L’interface entre la membrane plasmique et le cytosquelette est une structure dynamique qui participe à de multiples évènements cellulaires dont la morphogenèse, la motilité, et le bourgeonnement cellulaire. Etudier les interactions entre des protéines et la membrane plasmique dans des systèmes reconstitués in vitro permet de simplifier le nombre de paramètres et de pouvoir les faire varier systématiquement. De plus, utiliser des vésicules de tailles différentes permet d’obtenir des informations complémentaires. Ainsi, des petites vésicules (taille 100 nm) sont utilisées pour déterminer des constantes d’interaction alors que des vésicules géantes (taille 5-35 µm) sont utilisées pour réaliser des observations microscopiques.

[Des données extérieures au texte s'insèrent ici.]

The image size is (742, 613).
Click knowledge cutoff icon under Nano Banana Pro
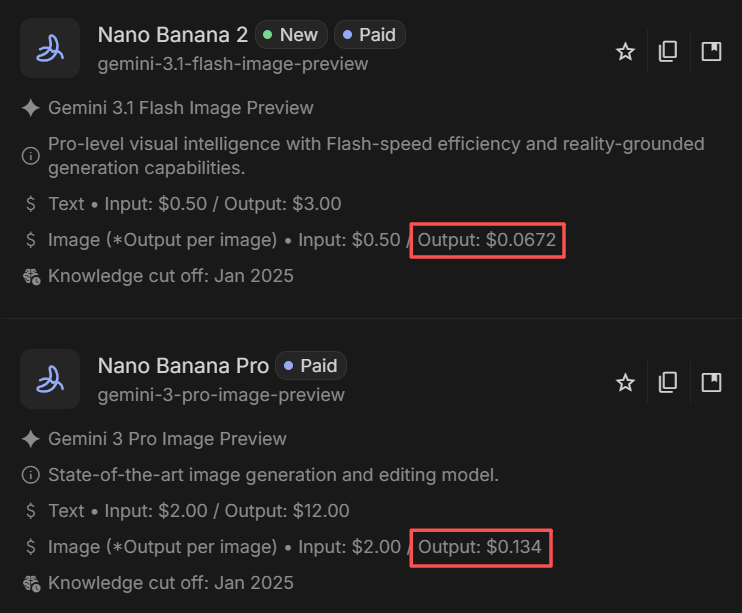click(30, 583)
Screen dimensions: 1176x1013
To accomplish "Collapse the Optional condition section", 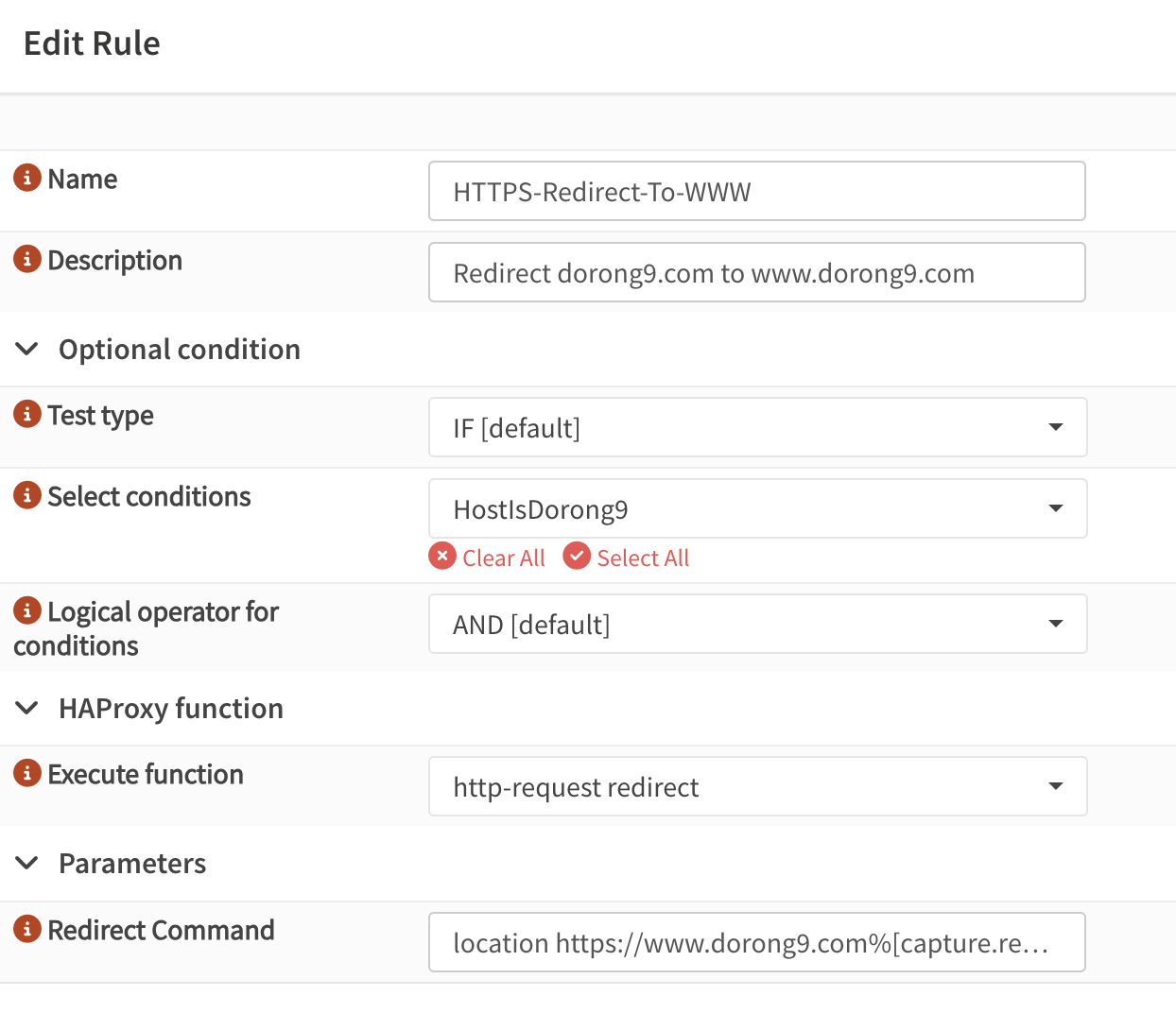I will [27, 350].
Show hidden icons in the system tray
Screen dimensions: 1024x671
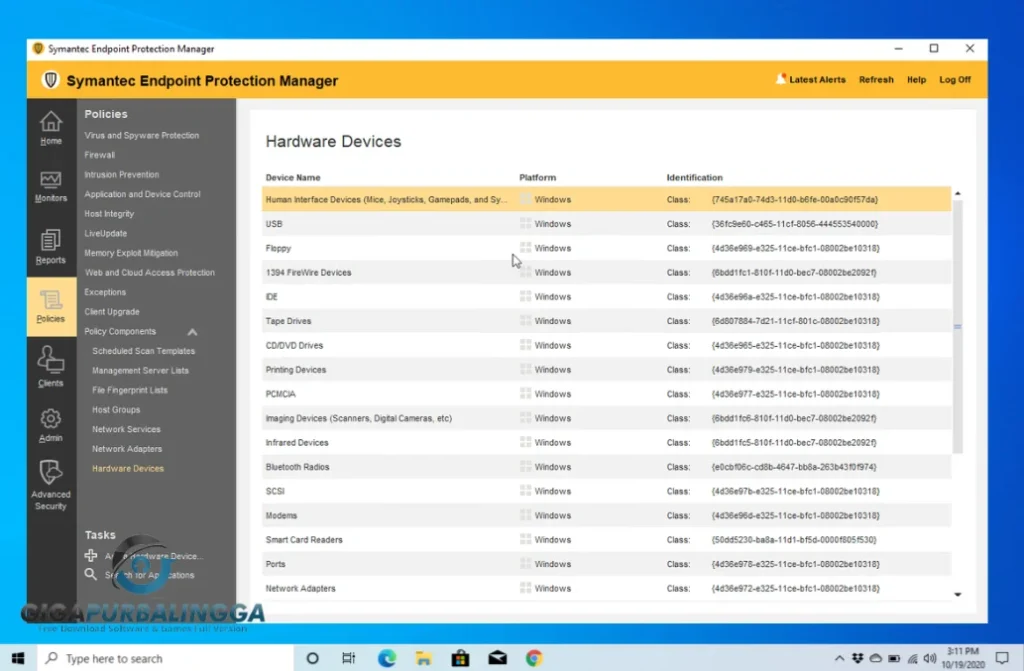839,658
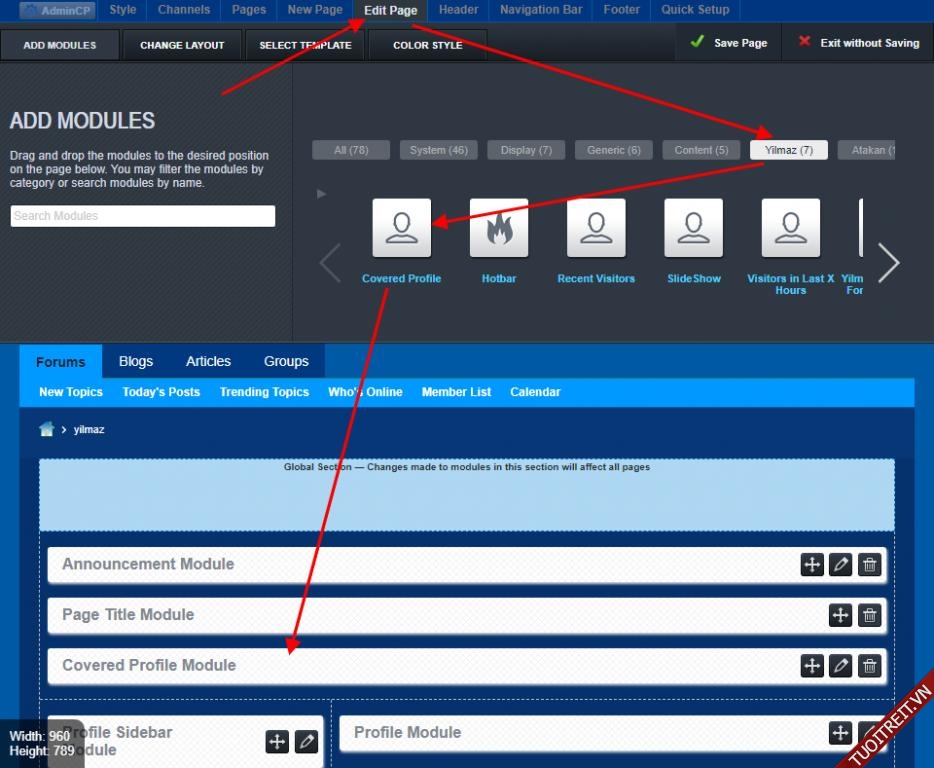Screen dimensions: 934x768
Task: Edit the Covered Profile Module with pencil
Action: [x=840, y=666]
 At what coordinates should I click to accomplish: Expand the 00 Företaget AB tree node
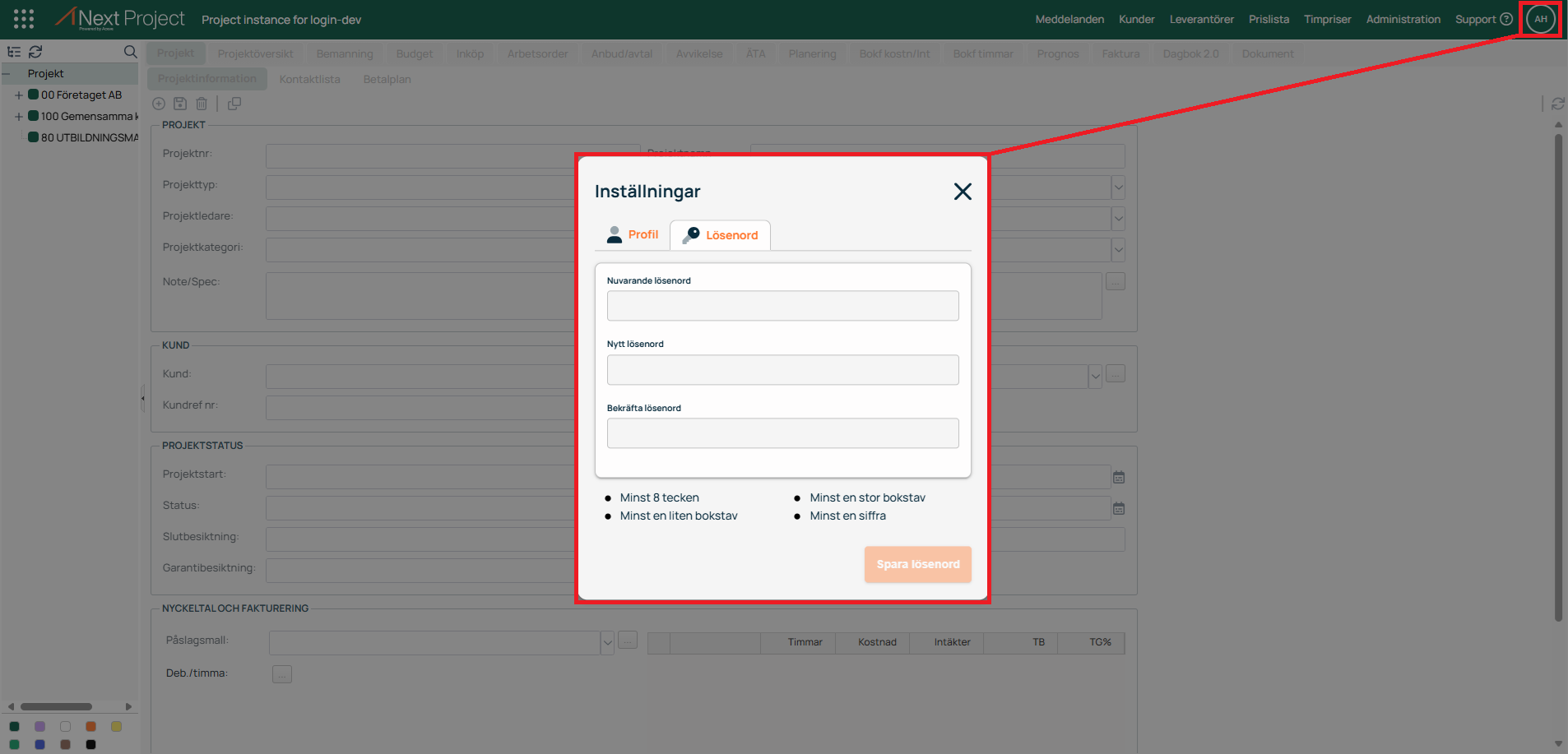(18, 95)
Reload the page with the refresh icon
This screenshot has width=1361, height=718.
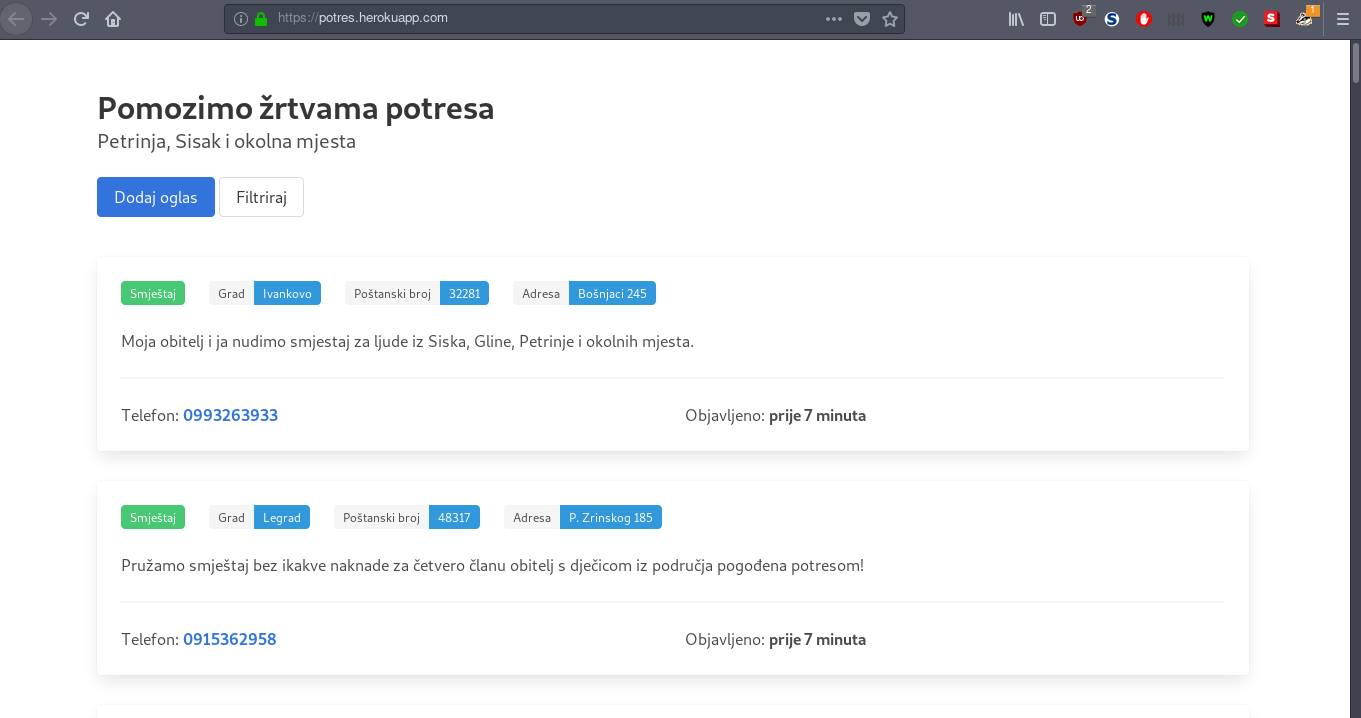pos(82,18)
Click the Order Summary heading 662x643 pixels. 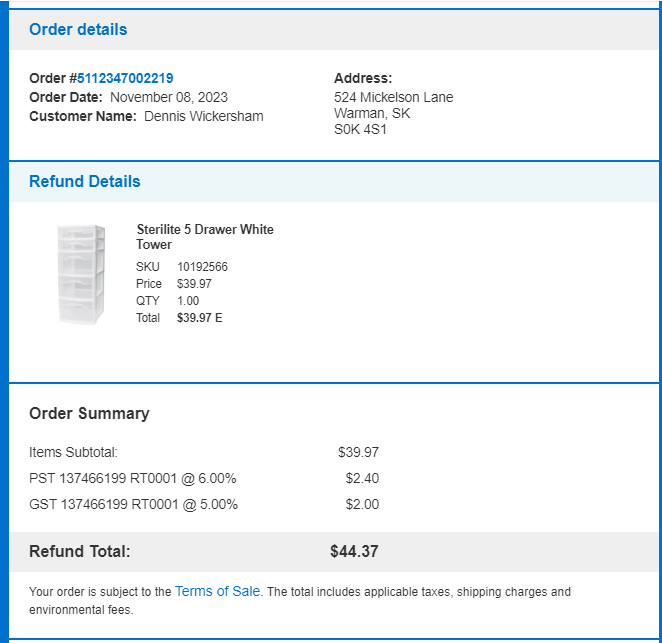coord(89,413)
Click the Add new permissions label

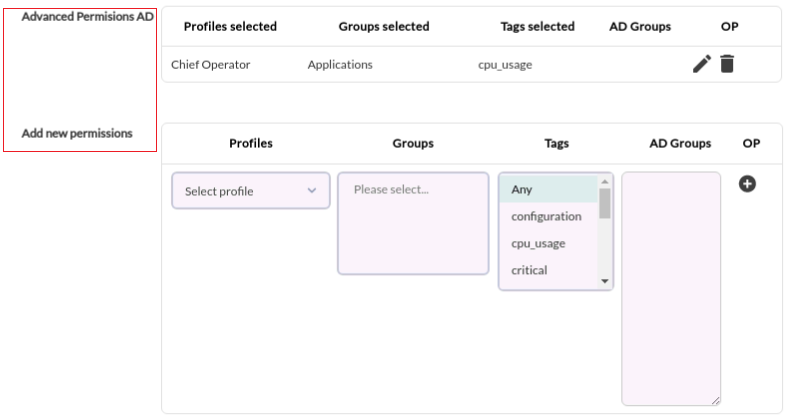[77, 133]
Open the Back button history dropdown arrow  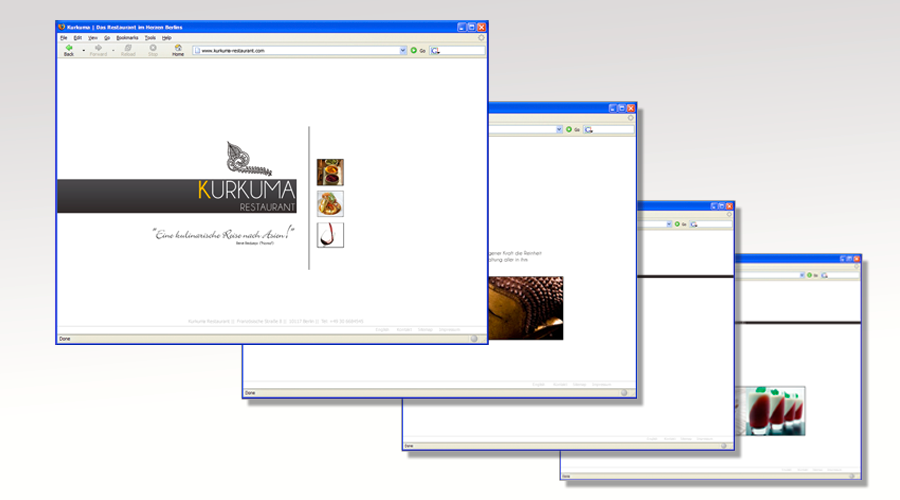coord(83,48)
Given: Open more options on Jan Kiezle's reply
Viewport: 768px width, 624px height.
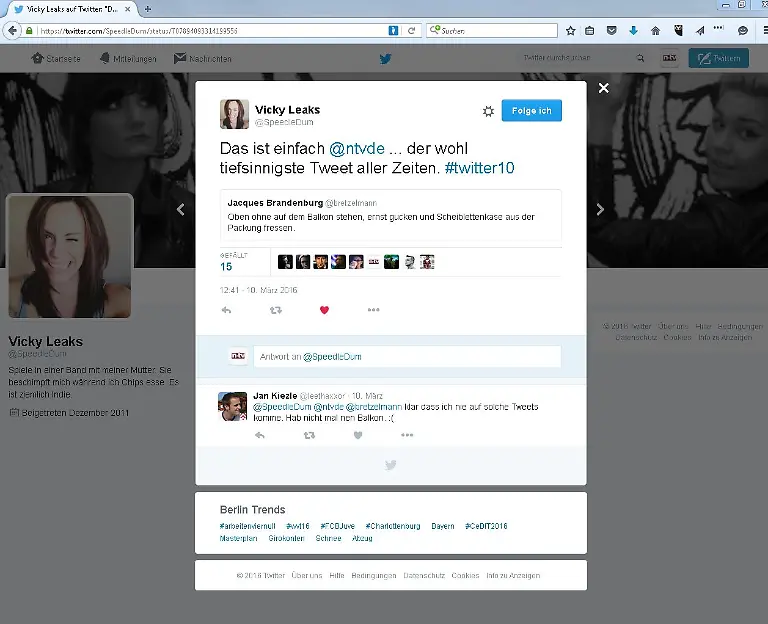Looking at the screenshot, I should (x=406, y=435).
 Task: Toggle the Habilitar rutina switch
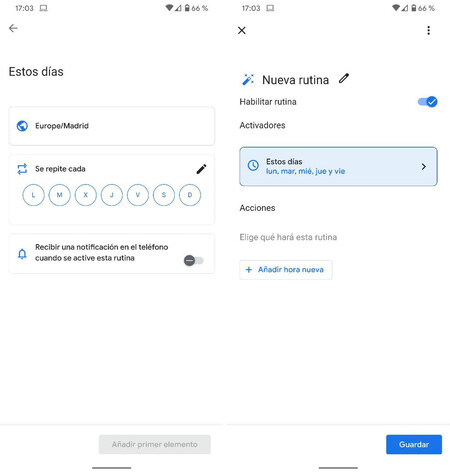coord(428,102)
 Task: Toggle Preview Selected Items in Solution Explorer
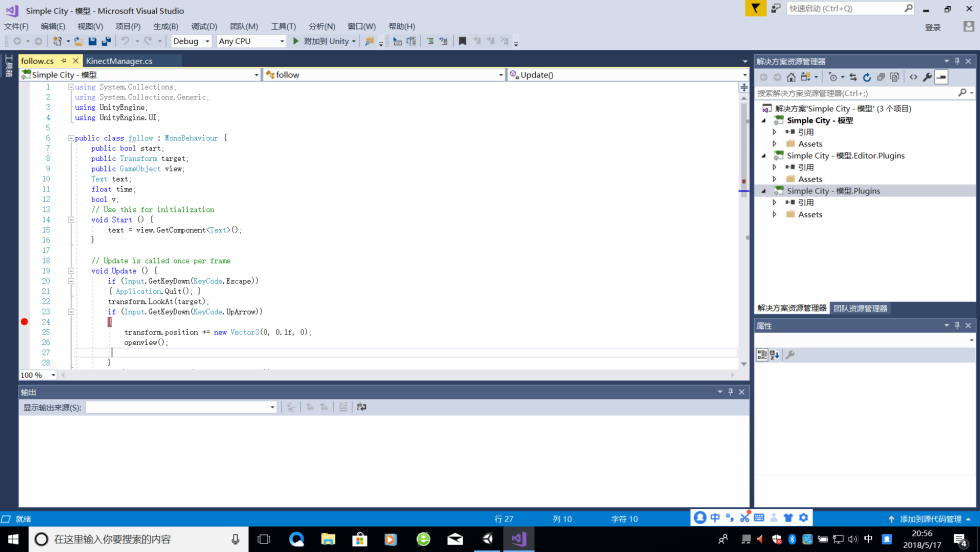941,77
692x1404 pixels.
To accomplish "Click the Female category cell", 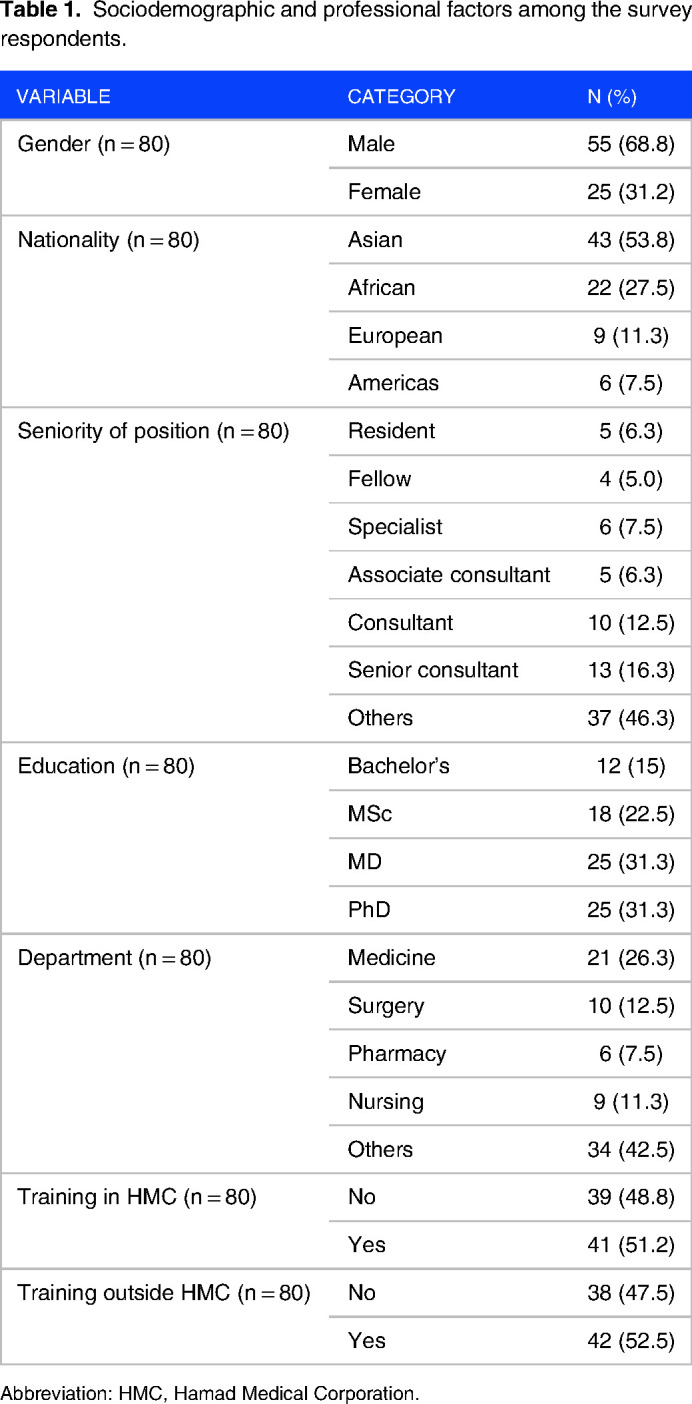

Nous avons mis au point la préparation de vésicules unilamellaires de taille calibrée (LUVs, taille 100 nm) contenant du PIP2 en proportions variables et avons réussi à fabriquer des vésicules géantes (GUVs) contenant du PIP2. Notre système d’étude est celui des ERM, protéines établissant un lien direct entre le cytosquelette d’actine et la membrane plasmique via deux domaines de liaisons, l’un à l’actine, et l’autre à la membrane via le PIP2. En conformation fermée, les ERM sont inactives et elles deviennent actives lorsqu’elles sont en interaction avec le PIP2, qui permet leur ouverture. Avec les LUVs, nous avons pu déterminer la constante d’interaction de l’ezrine (rendue fluorescente) pour la membrane contenant du PIP2 à l’aide d’expériences de co-sédimentation et de spectroscopie de fluorescence corrélée. Nous avons aussi montré que l’interaction entre l’ezrine et le PIP2 suit une stoechiométrie 1 :1 et que le PIP2 n’est pas en clusters lors de l’interaction. De plus, la large taille du domaine FERM peut conduire à masquer des molécules de PIP2 quand la concentration en PIP2 dans la membrane est importante.